Раньше мы пришли к выводу, что нет осмысления жизни вообще, если нет осмысления того общего, чему служит жизнь, откуда она порождается и во что она погибает, ибо иначе—абсолютная бессмыслица и бессодержательное вечное повторение мимолетных жизней, и пустая, тоскливая, тупая смена сплошных рождений и смертей. А теперь мы приходим к выводу, что нет осмысления и для каждой отдельной жизни, если она не водружена на лоне общего, если она не уходит корнями в это родное для нее общее, если не любит этого общего, то есть если она не жертвует себя для этого общего, не отрекается от себя ради вожделенной и сокровенной для всякого чужого взора Родины.

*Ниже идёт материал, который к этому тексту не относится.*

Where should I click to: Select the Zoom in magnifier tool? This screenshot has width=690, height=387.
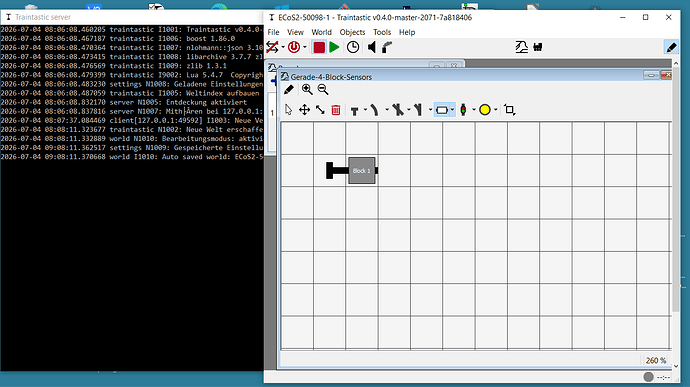pyautogui.click(x=307, y=89)

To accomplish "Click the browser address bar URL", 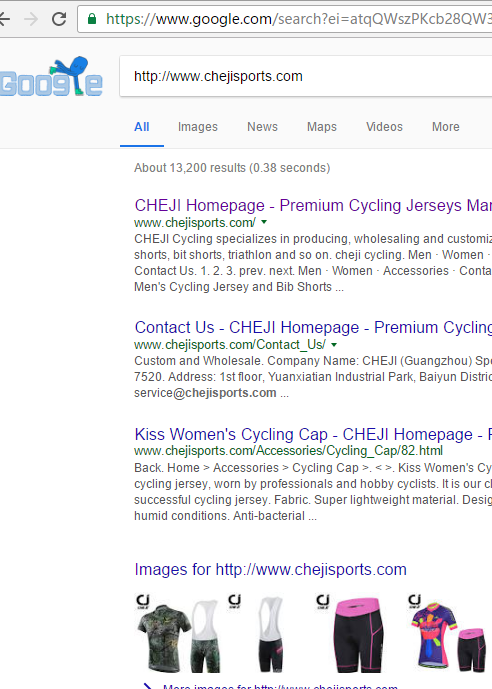I will (298, 19).
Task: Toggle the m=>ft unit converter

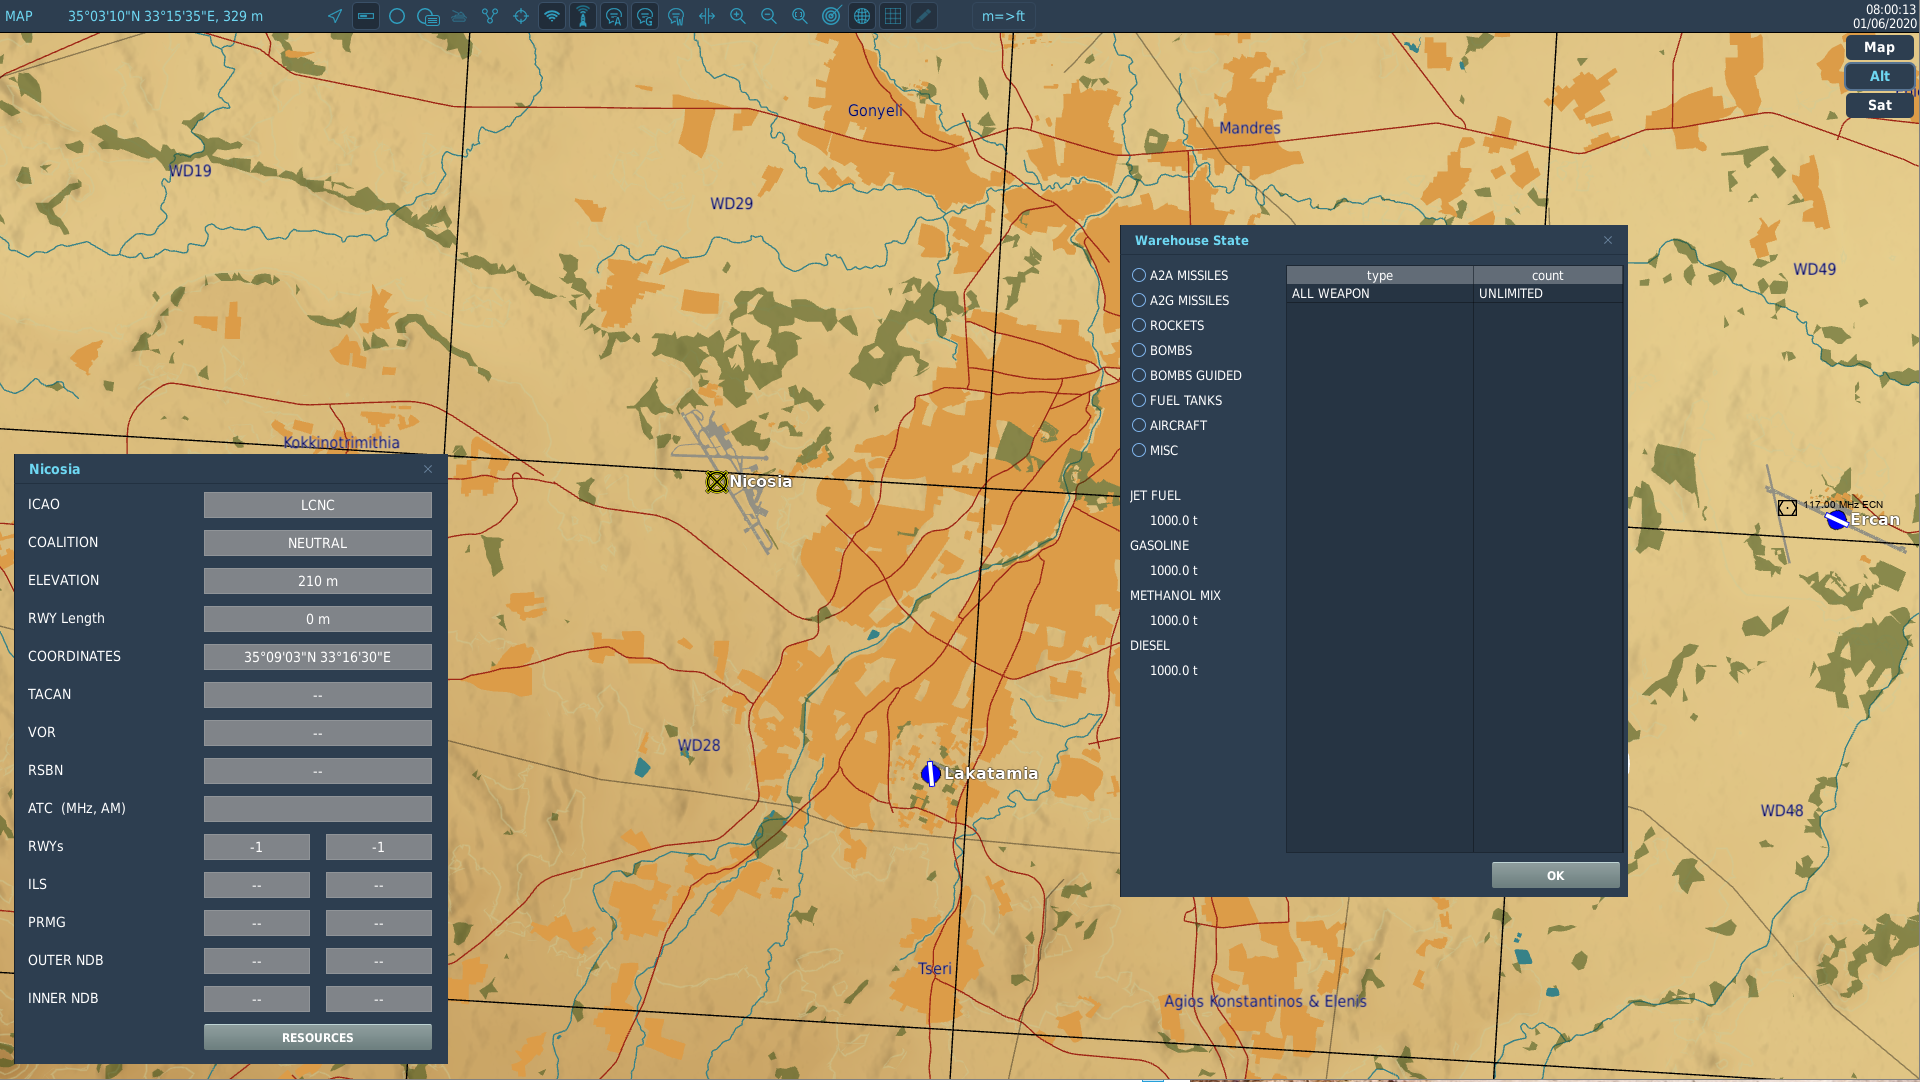Action: pyautogui.click(x=1003, y=16)
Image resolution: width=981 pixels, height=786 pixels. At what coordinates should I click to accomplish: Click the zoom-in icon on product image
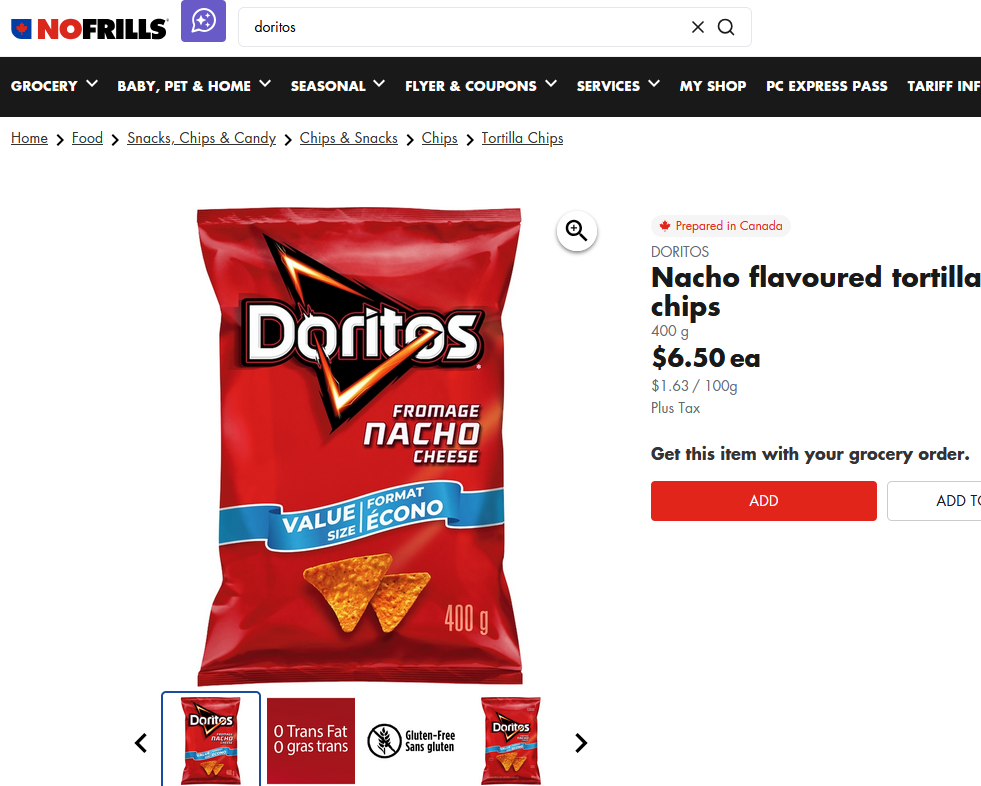pyautogui.click(x=576, y=231)
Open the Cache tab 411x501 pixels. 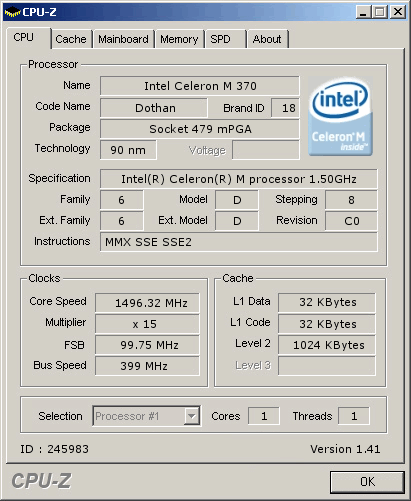point(71,39)
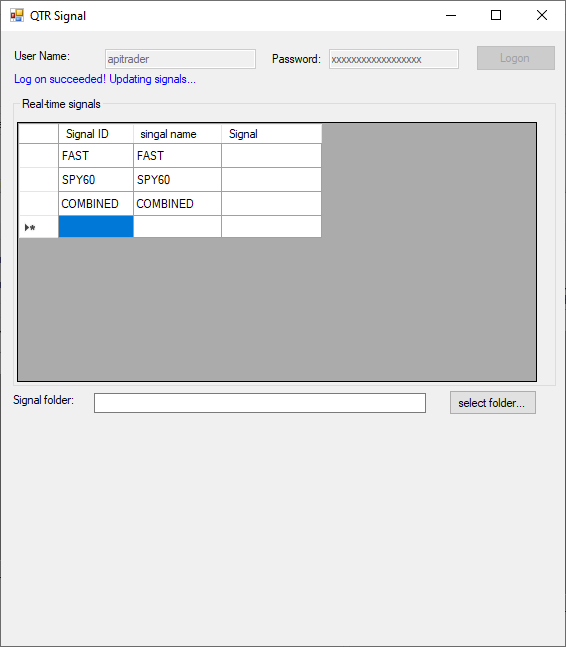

А отсюда и выход из того мучительного тупика, в котором пребывали мы, мучаясь загадкой судьбы. Разве не судьба, думали мы, то, что человек родится и умирает? Разве не какая-то внешняя и страшная, а главное, безличная сила управляет человеческой жизнью, слепо терзая ее в разных направлениях и не давая человеку ровно никакого о себе знания? Да. Повторяем: если окунуться в жизнь с головой, если не видеть ничего, кроме непосредственной жизни, если не становиться выше жизни, то жизнь есть судьба, самая буквальная и настоящая, самая мрачная, бессмысленная, безжалостная, все-сокрушающая и неотвратимая судьба. Но все дело в том, что непосредственная жизнь не есть наша последняя действительность. Все дело в том, что сквозь неясные, мутные и едва различимые завесы жизни проступают строгие и вечные, но свои и родные лики родного и всеобщего. Сквозь трагедию сплошных рождений и смертей светится нечто родное и узорное, нечто детское, да и действительно детское, даже младенческое, то, ради чего стоит умирать и что осмысливает всякую смерть, которая иначе есть вопиющая бессмыслица.
Человек родился. Кто не видит дальше непосредственной жизни, тот обязан считать это действием судьбы. Но кто знает и любит то родное и всеобщее, что его породило, тот рад своему рождению, тот благодарит жизнь за свое рождение, тот считает свое рождение своим счастьем и своей волей, тот стремится выявить и выражает сознательно и вольно то, что ему жизнь дала до его сознания и без его воли.